And then, in senior year, he'd asked her out to a movie. Then she'd asked him to a track rally. Then he'd asked her to work with him on an American History project on Chinese railway workers that involved going to Chinatown after school, and there they'd had a giant dim sum meal and then sat in a park and talked for hours, and then they'd stopped talking and started kissing.

And one thing led to another, and the kissing led to more kissing, and then their friends all started to whisper, “Did you hear about Connor and Jenny?” and she met his parents and he met hers. And it had all seemed perfect.

But it wasn't perfect. Anything but.

In the four months, two weeks and three days that they were officially a couple, they had approximately 2,453,212 arguments, each more blazing than the last. Theoretically, he understood everything he needed to about her. She loved sports. She loved to use her mind. She loved humor. She loved silly comedies and slow music without words.

And so he would go away and plan out exactly how to deliver all these things to her, plugging in her loves like variables into an equation, working out elaborate schemes to deliver them to her.

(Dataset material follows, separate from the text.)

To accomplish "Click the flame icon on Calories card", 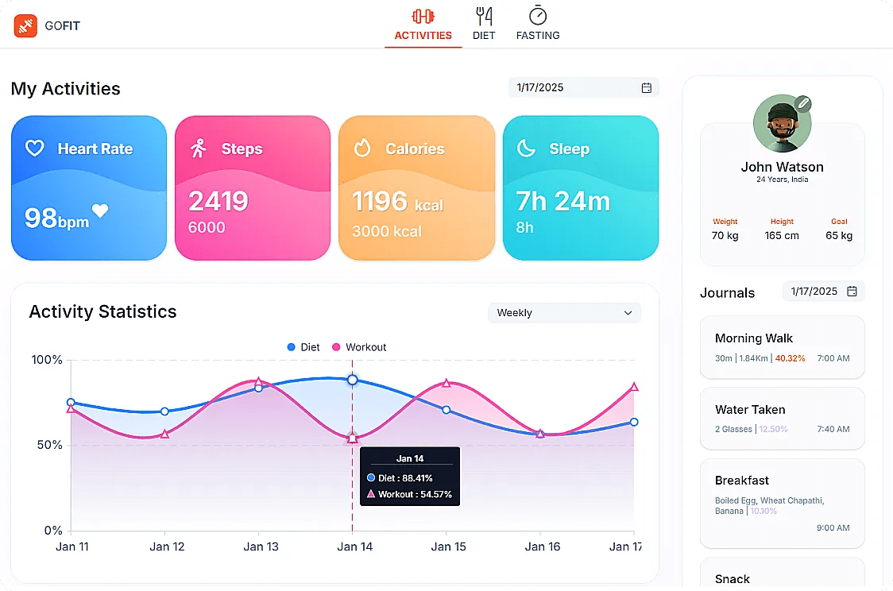I will [363, 149].
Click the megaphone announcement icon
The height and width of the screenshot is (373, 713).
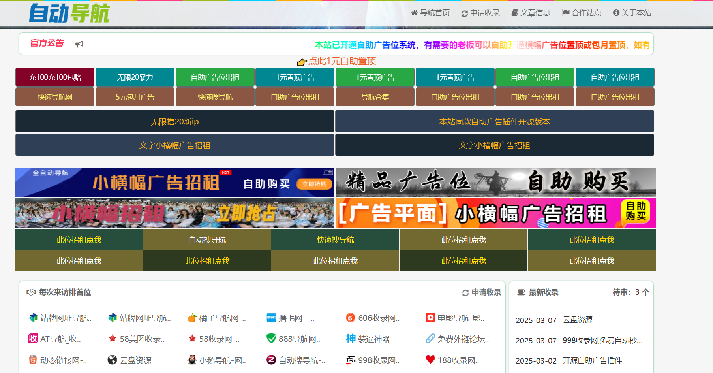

But it never worked. He'd work it out so that they could go to a ball game at ATandT Park and she'd want to go see a concert at Cow Palace instead. He'd take her to see a new wacky comedy and she'd want to go home and work on an overdue assignment. No matter how hard he tried to get her reality and his theory to match up, he always failed.

In his heart of hearts, he knew it wasn't her fault. He knew that he had some deficiency that caused him to live in the imaginary world he sometimes thought of as “theory-land,” the country where everything behaved as it was supposed to.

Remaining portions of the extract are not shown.